» **Data extract**
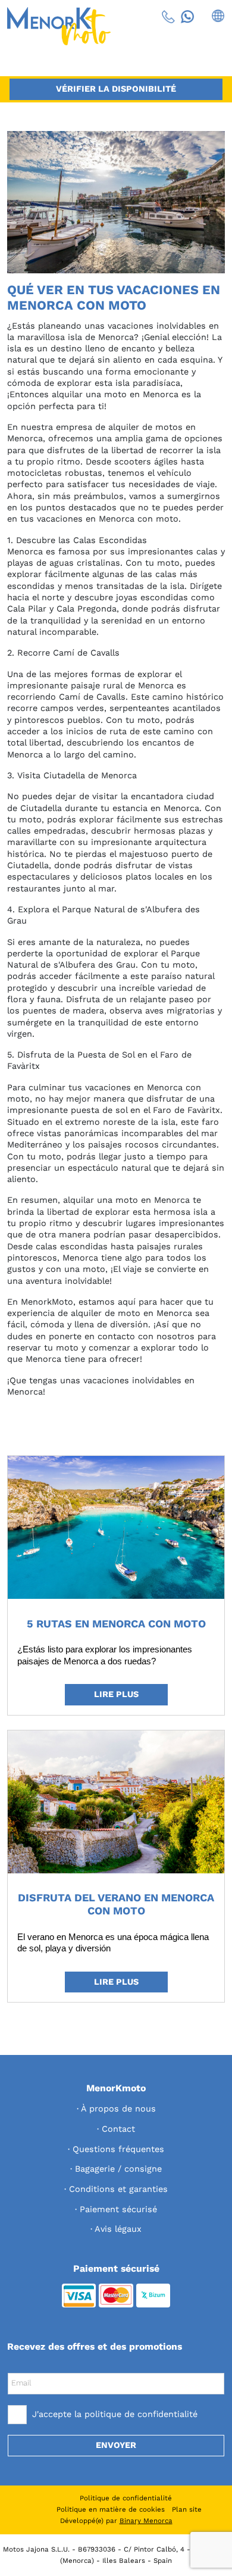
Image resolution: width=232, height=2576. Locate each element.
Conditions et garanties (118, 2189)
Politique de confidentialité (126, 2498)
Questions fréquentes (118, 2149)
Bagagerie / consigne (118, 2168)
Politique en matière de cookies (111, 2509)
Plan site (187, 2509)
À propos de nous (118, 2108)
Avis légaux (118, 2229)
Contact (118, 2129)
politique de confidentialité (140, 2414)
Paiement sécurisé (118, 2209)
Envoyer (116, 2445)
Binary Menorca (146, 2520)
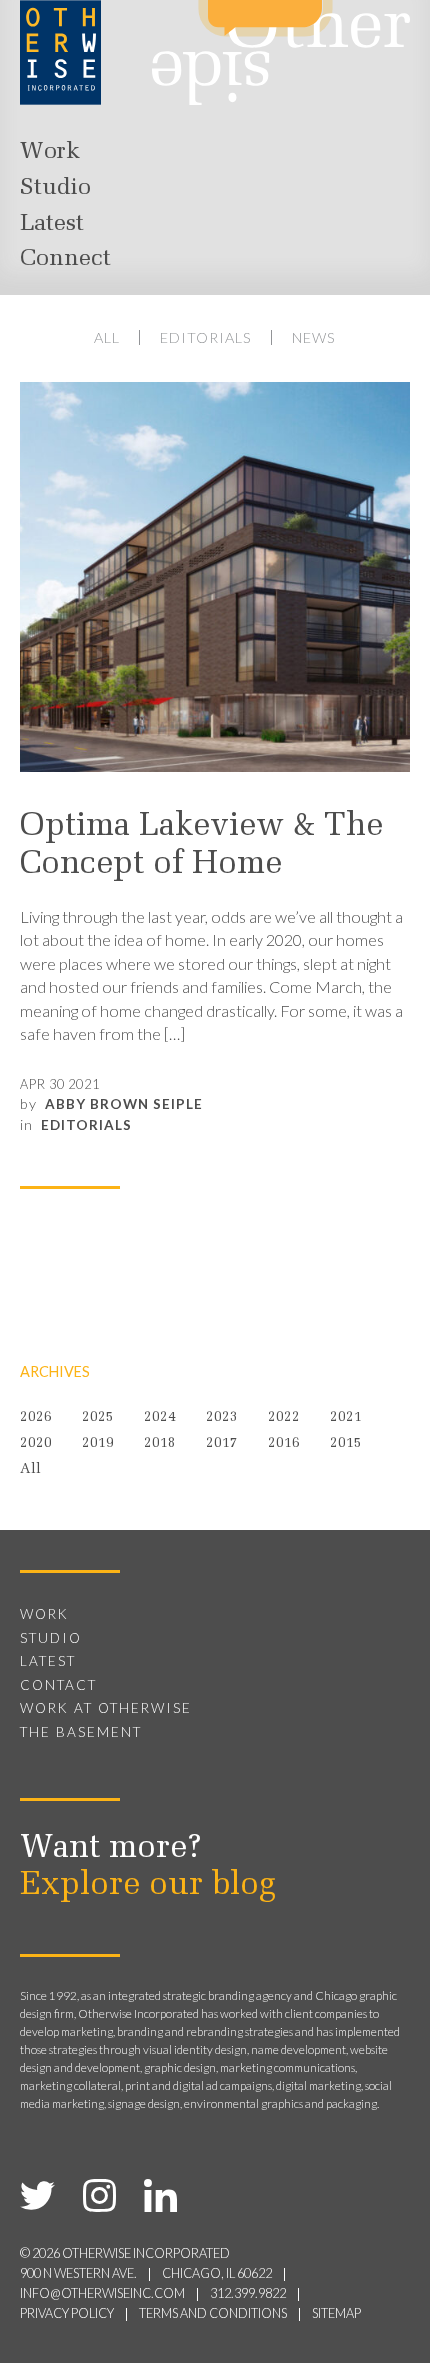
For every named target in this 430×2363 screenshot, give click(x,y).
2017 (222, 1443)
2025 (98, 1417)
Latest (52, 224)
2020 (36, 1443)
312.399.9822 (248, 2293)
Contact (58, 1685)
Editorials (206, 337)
* * *
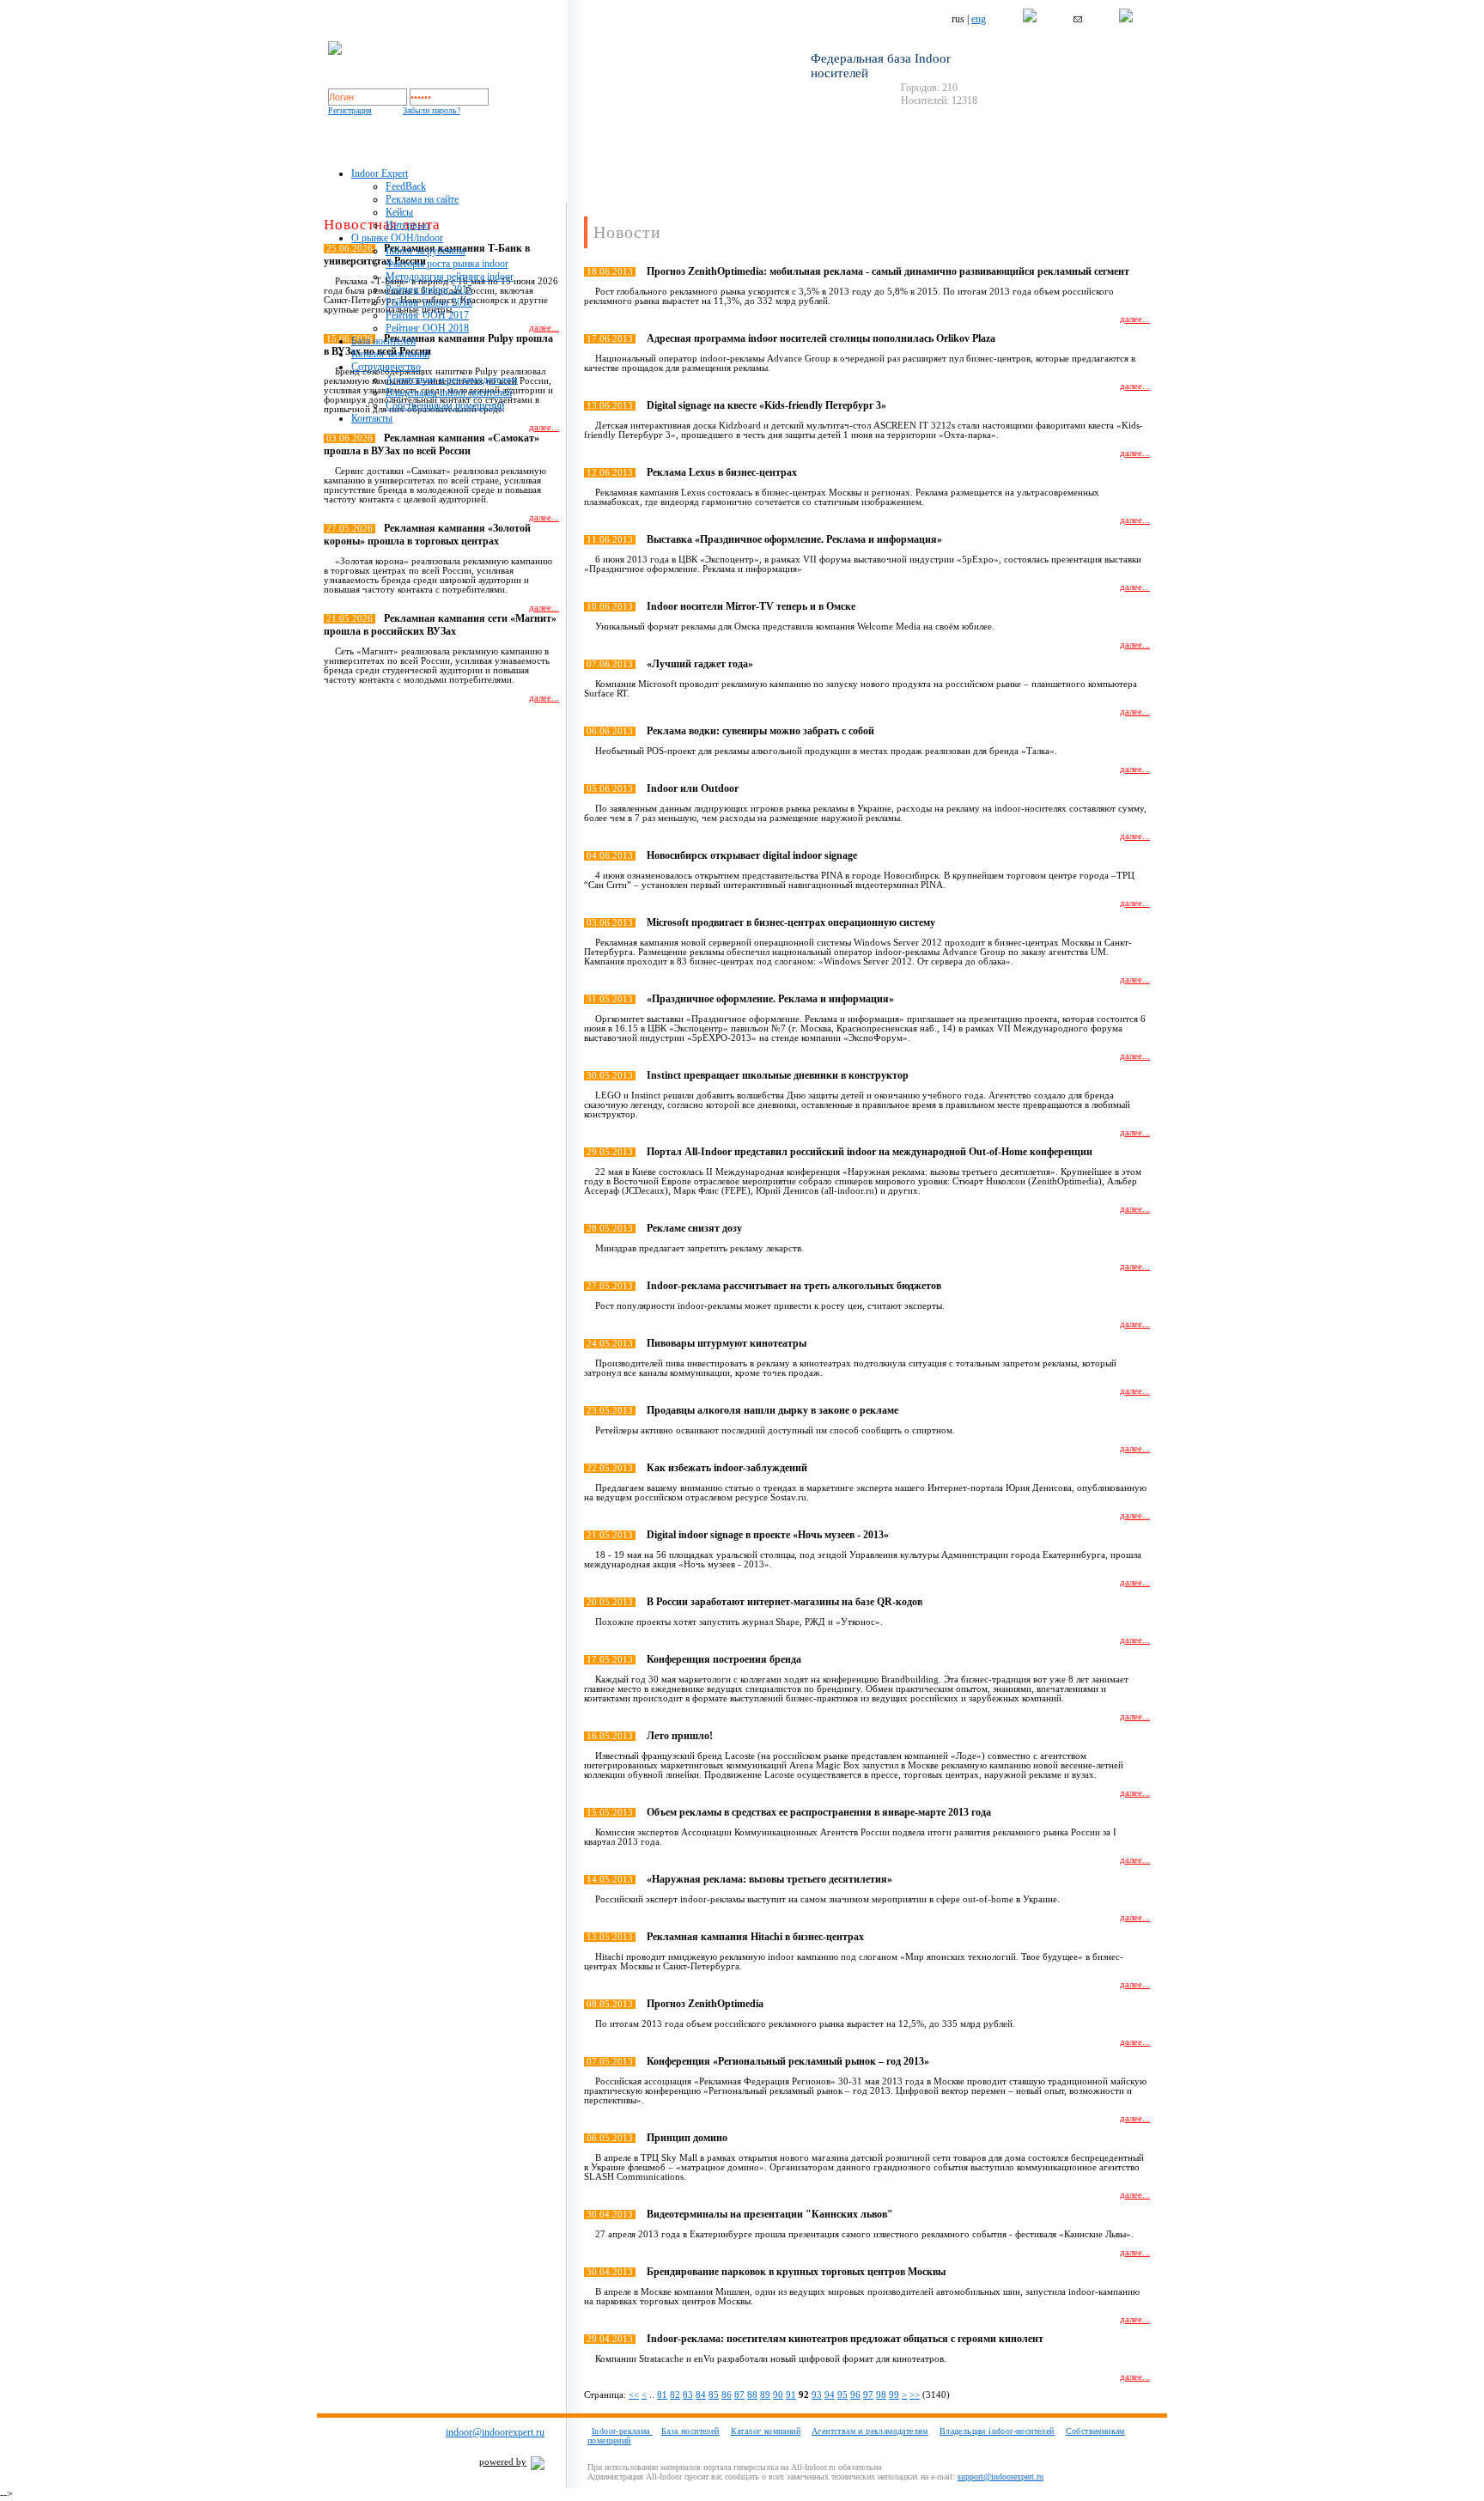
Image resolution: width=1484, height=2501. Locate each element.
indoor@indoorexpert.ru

» **The problem**
Would you write out exactly the lines above, starting at the line containing "Politique de confidentialité (126, 2498)" and stopping after the line containing "Editorials (206, 337)"? Omit the pictures.

» **Response to this task**
Politique de confidentialité (126, 2498)
Questions fréquentes (118, 2149)
Bagagerie / consigne (118, 2168)
Politique en matière de cookies (111, 2509)
Plan site (187, 2509)
À propos de nous (118, 2108)
Avis légaux (118, 2229)
Contact (118, 2129)
politique de confidentialité (140, 2414)
Paiement sécurisé (118, 2209)
Envoyer (116, 2445)
Binary Menorca (146, 2520)
For every named target in this 430×2363 screenshot, give click(x,y).
2017 (222, 1443)
2025 (98, 1417)
Latest (52, 224)
2020 (36, 1443)
312.399.9822 (248, 2293)
Contact (58, 1685)
Editorials (206, 337)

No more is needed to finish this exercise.